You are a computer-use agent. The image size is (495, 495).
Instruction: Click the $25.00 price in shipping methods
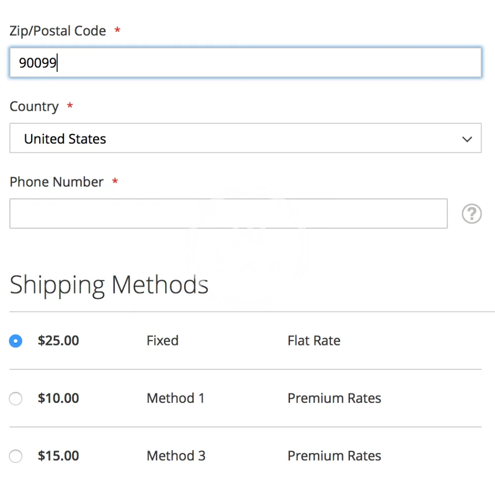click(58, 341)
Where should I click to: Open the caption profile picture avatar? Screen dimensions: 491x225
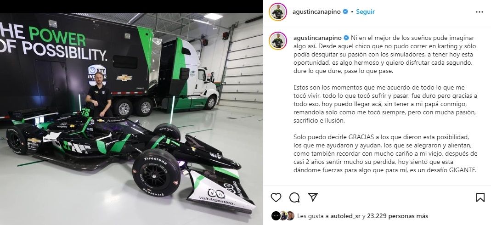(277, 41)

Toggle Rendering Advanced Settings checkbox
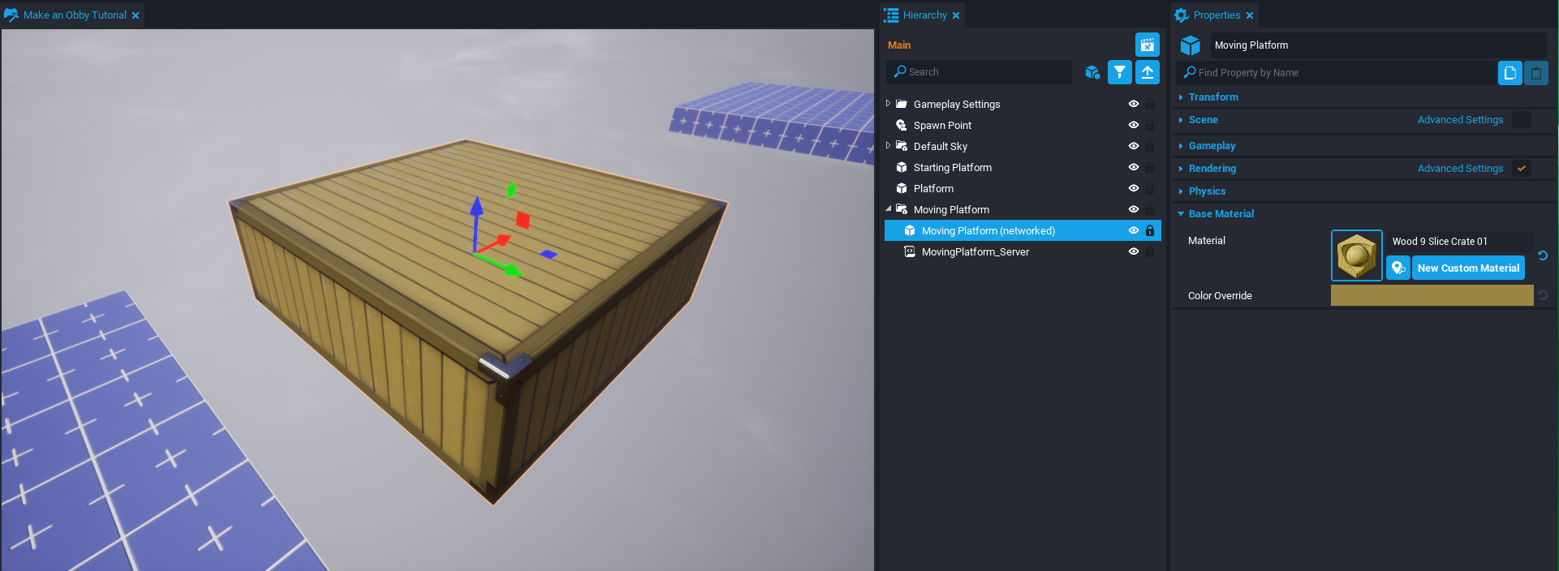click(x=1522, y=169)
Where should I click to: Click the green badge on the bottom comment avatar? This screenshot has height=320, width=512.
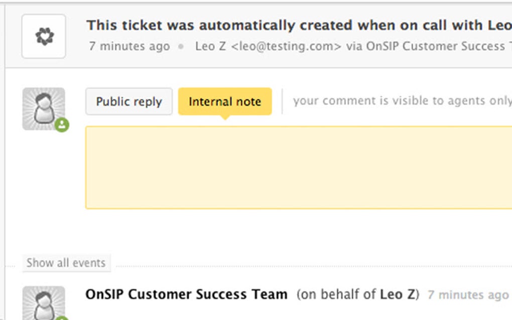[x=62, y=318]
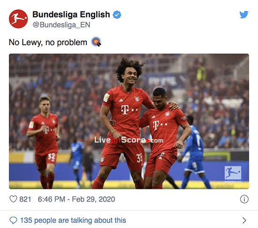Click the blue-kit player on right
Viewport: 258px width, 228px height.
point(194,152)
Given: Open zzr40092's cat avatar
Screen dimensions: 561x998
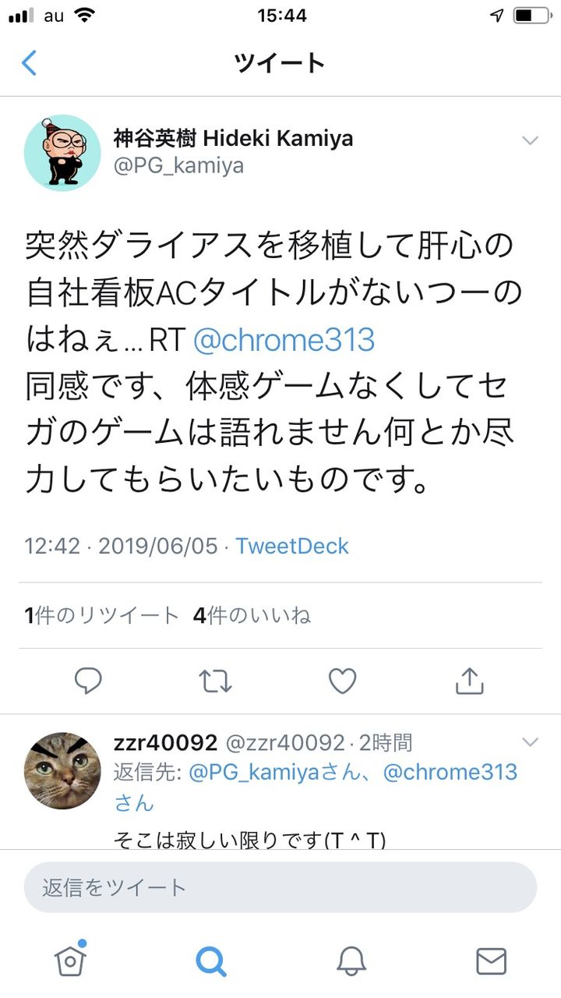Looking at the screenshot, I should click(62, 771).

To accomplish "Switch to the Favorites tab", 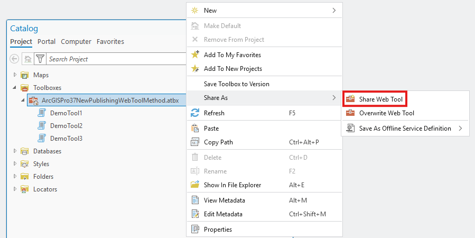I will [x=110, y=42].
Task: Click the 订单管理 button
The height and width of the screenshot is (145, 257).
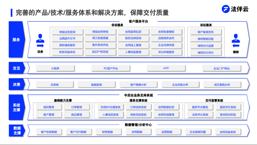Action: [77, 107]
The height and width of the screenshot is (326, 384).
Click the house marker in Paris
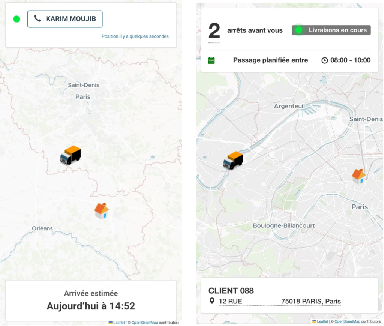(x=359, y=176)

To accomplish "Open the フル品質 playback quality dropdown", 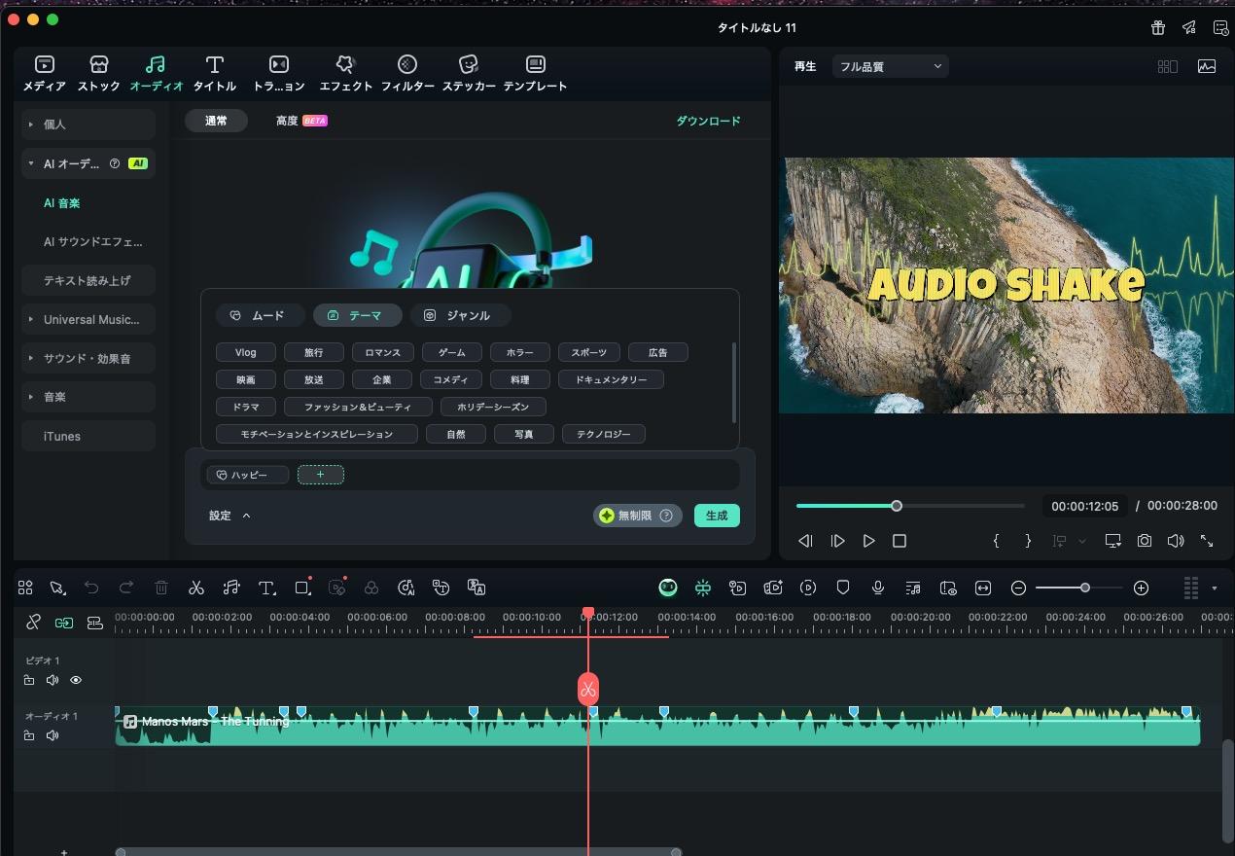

---

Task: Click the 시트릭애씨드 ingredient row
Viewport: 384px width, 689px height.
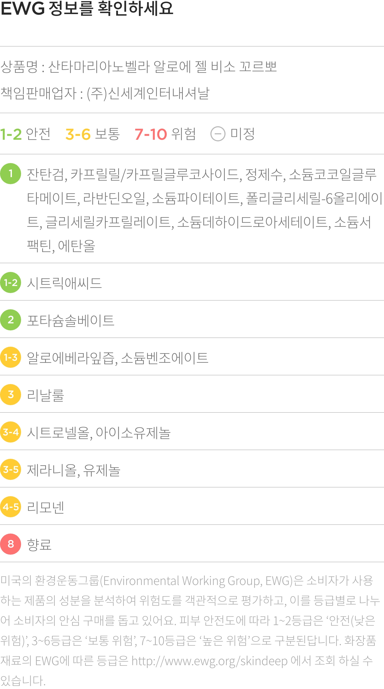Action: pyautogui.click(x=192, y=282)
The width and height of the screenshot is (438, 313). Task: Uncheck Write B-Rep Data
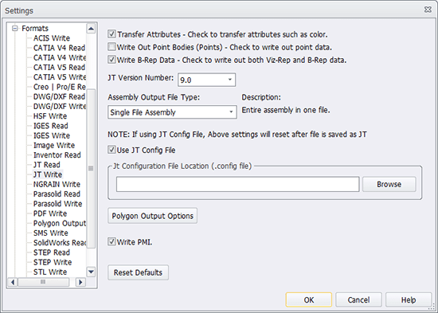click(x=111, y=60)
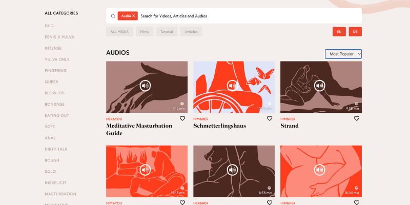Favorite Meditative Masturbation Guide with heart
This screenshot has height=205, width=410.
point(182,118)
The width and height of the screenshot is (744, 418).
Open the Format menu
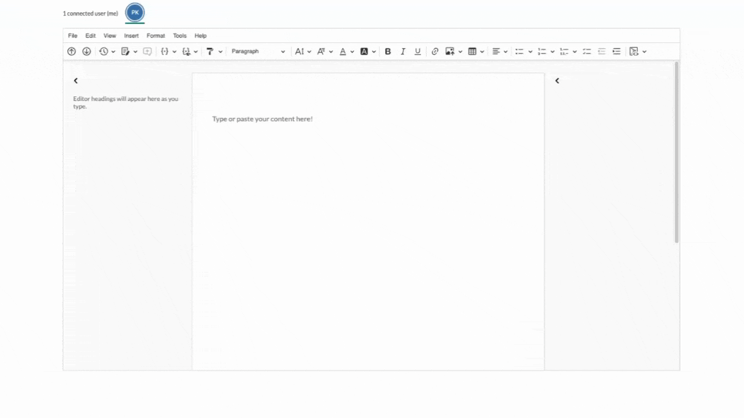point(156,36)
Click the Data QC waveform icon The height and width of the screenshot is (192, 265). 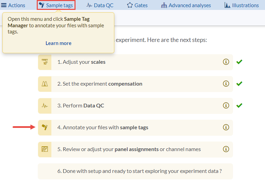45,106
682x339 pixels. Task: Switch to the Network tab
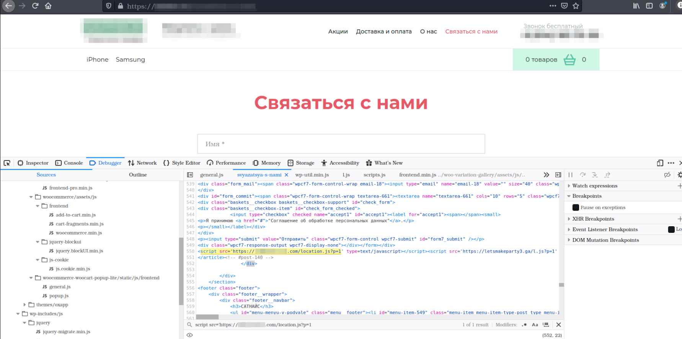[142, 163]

#### [Instructions to follow]
Output should consist of the lines above from the one with "Task: Click the 订单管理 button" down to the one with "the フル品質 playback", exact and without pictures.

#### [Output for this exercise]
Task: Click the 订单管理 button
The height and width of the screenshot is (145, 257).
Action: [77, 107]
The height and width of the screenshot is (326, 384).
Click the house marker in Paris
(x=359, y=176)

To accomplish "Open the フル品質 playback quality dropdown", 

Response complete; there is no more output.